The GPSgraf program runs 24 hours a day, all the time. It reads in the Garmin GPS II+ GPS receiver output through the modem serial port. If the GPS unit is broadcasting correct absolute time, GPSgraf sends a message to SeismoGraf telling it the precise time (and location of the seismometer). It also writes files into the local directory GPSview, which allow for some detailed analysis for absolute time locks. However, for most of the stations, most of the time, SeismoGraf will be locked onto absolute time, and it will note this in the seismogram graphics window.
The default time setting for the SeismoGraf software is "GPS time". This means that SeismoGraf looks for data from the companion program GPSgraf. If it does not receive these data, SeismoGraf will continue to run using the Macintosh clock as its time reference. SeismoGraf "stamps" the seismogram files with a YES or NO for the absolute time lock.
Before starting up GPSgraf the GPS receiver needs to be connected to the computer, turned on, and configured properly. If this has not been done go to the Connecting the Garmin GPS II+ Receiver and Garmin GPS II+ Receiver Setup sections. Also, it is very important the Macintosh clock is set as a 24 hour clock on Coordinated Universal Time (UTC) and precisely synchronized to the GPS clock (see Setting the Macintosh Clock to Coordinated Universal Time).
- The GPSgraf program should reside in the "xxxx_Station" directory. If not place it there. Double-click on the GPSgraf icon.

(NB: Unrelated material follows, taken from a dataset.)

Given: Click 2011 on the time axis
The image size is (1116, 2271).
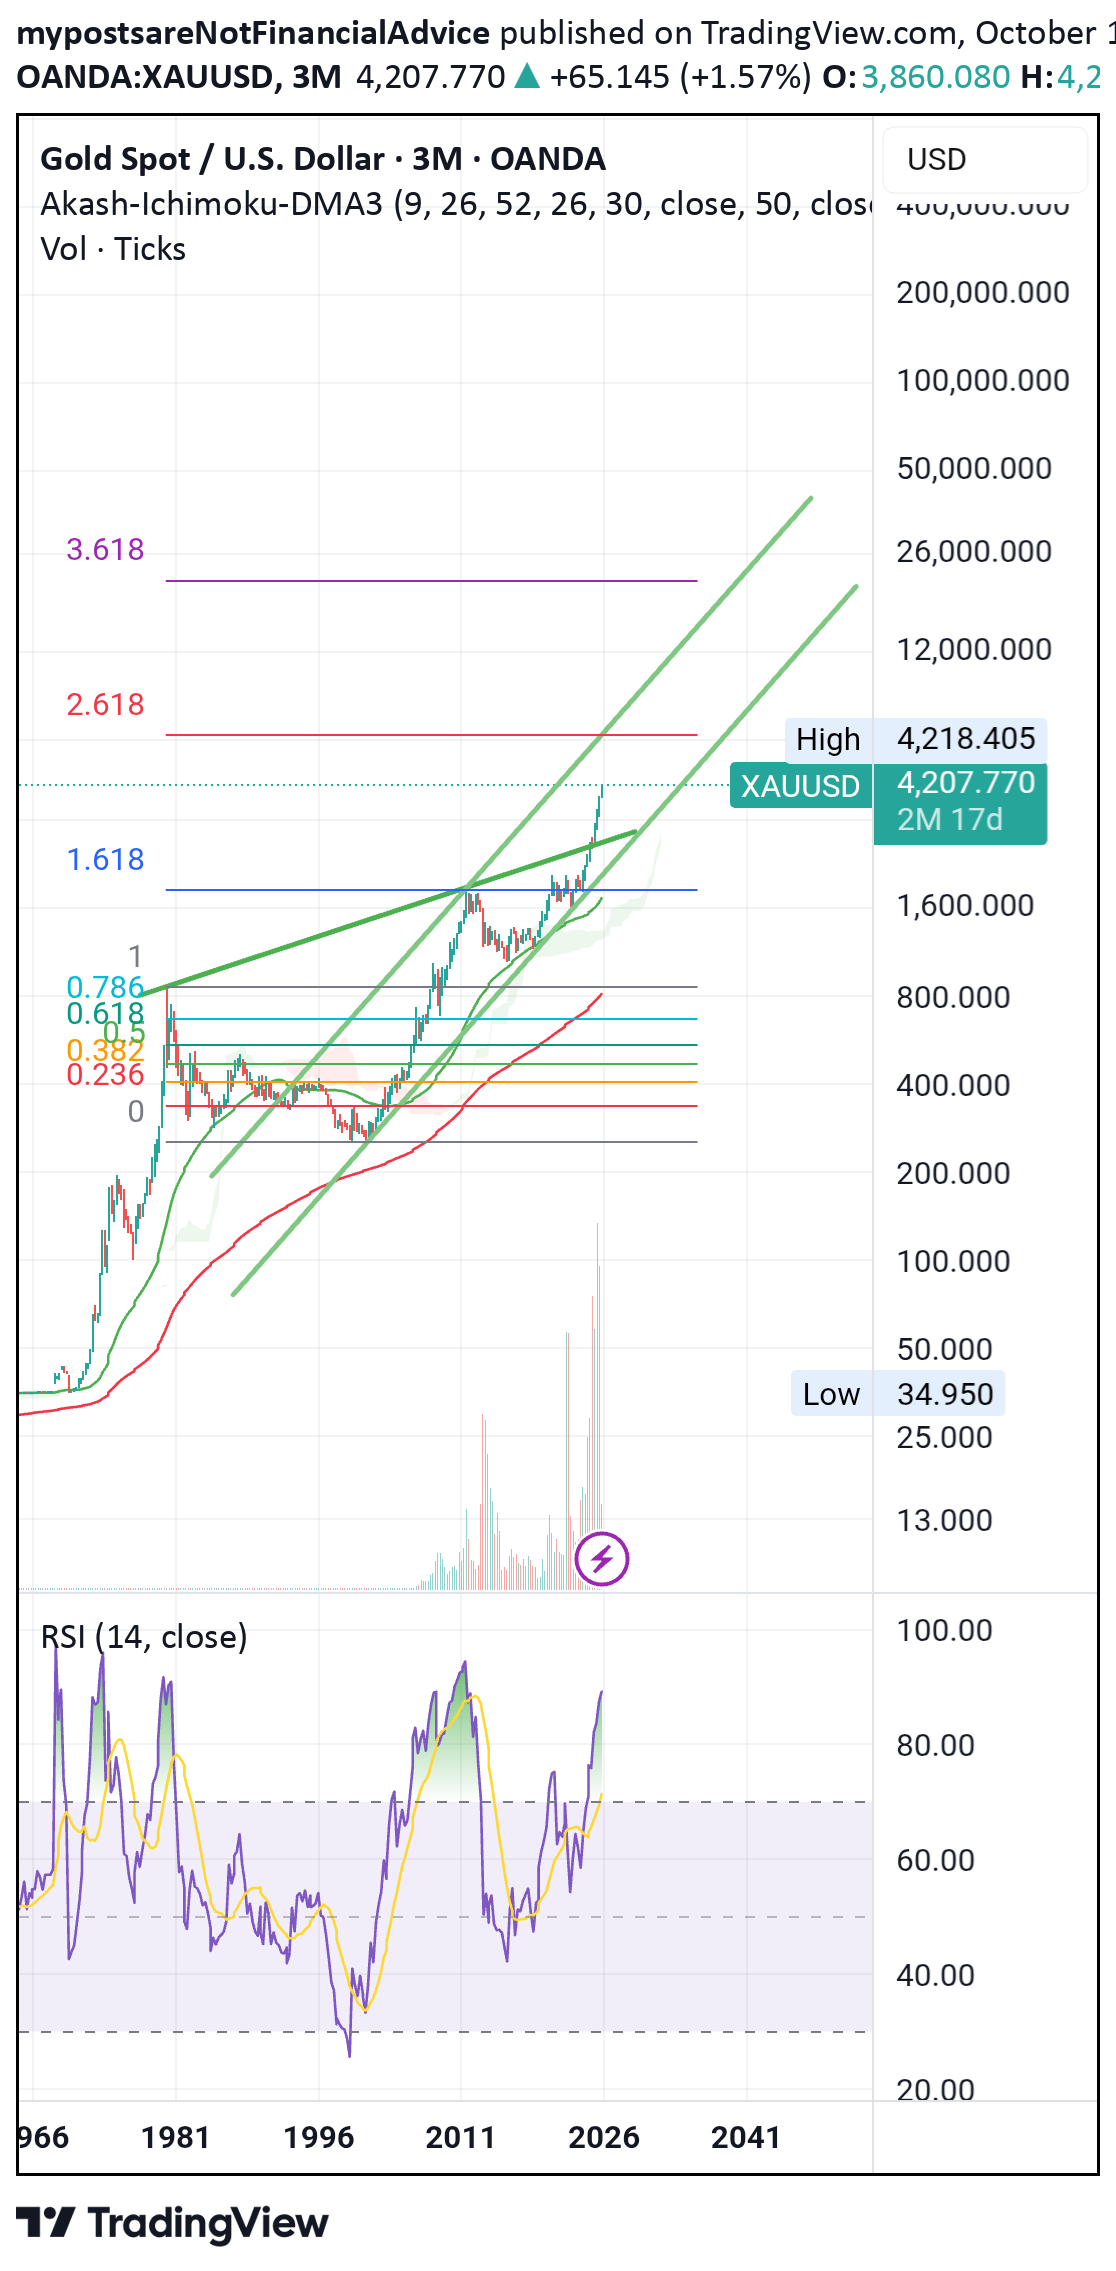Looking at the screenshot, I should (x=460, y=2137).
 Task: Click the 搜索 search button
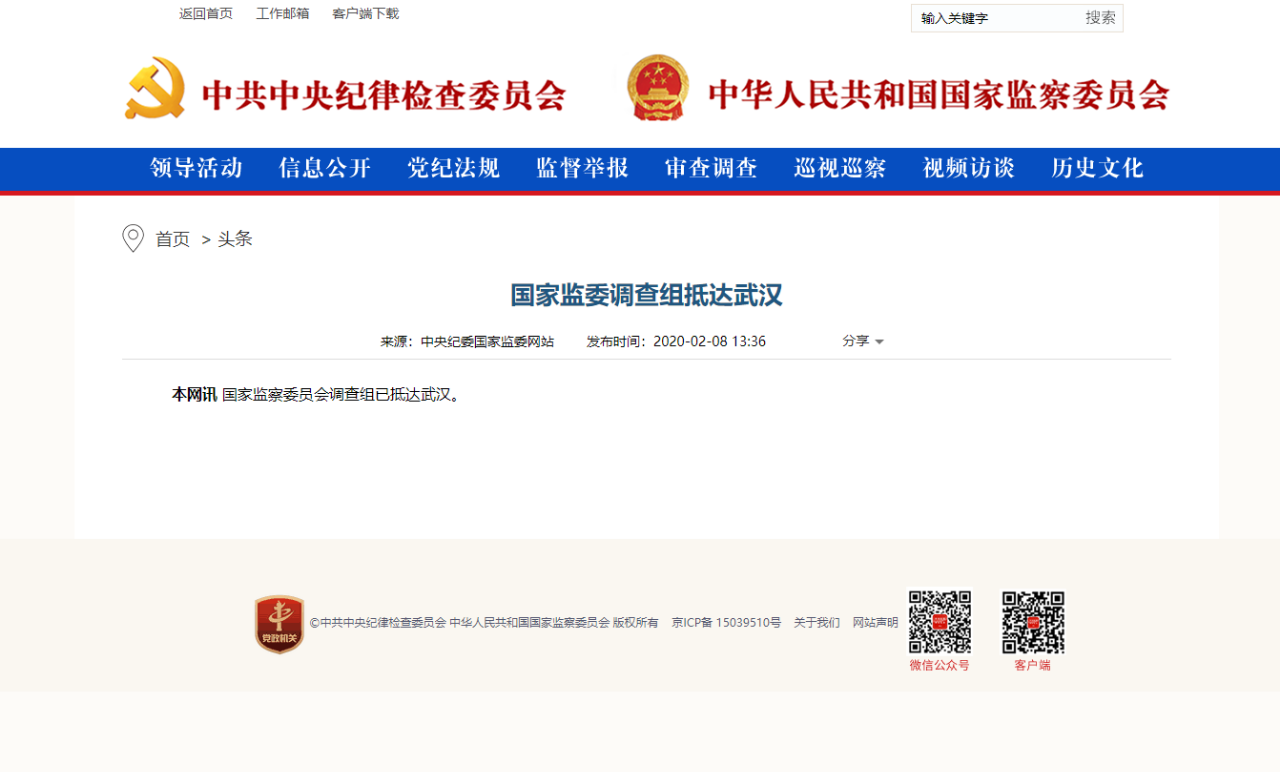pos(1100,18)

- When GPSgraf starts up two windows will open up, (1) a message window, and (2) a graphics SkyPlot window. The message window will be in front, and can be re-sized to make it easier to see more of the messages. The message window has two columns for messages that scroll up as new messages appear at the bottom, focus your attention on the right-hand column. GPSgraf reads the incoming signal on the modem serial port three times each and every minute; it reads at 20, 30, and 40 seconds of each minute. After it reads the incoming signal, it writes to the right-hand message column.
If GPSgraf has read "0" number of bytes from the serial port, then there is a problem with the connection from the GPS receiver. Check all the hardware connections, and that the GPS "Interface" setting is "NMEA/NMEA 4800 Baud." If a string of "gibberish" goes across the entire column, followed by many rows of cryptic messages, then everything is working OK.
- As GPSgraf receives proper absolute time from the GPS receiver, it compares that time to the Macintosh clock. GPSgraf will reset the Mac clock to absolute time when needed, but only in small increments. This is why the Mac clock needs to be manually syncronized to the GPS receiver within a second of the correct absolute time. It has been the experiance of the Ohio Seismic Network that if the Mac clock is off by more than a second GPSgraf will "crash" at this point.
- Once GPSgraf is reading the serial output from the GPS receiver, it will show the GPS satellite tracks in the SkyPlot window. It may take a minute or two before the satellite tracks are plotted. At this point, if desired, the message and SkyPlot windows can be closed (click once in the window close box, upperleft corner). GPSgraf should be left running in the background, 24 hours a day, each and every day.
- In detail, GPSgraf will send messages to SeismoGraf about the status of time and the corrections made to the Mac clock. When SeismoGraf has shifted the seismogram recording to within 0.1 second of proper absolute time, the graphics window will say "TimeLock=Yes". It also puts this information into the seismogram file so that SeismoView will know this when it reads in the seismogram.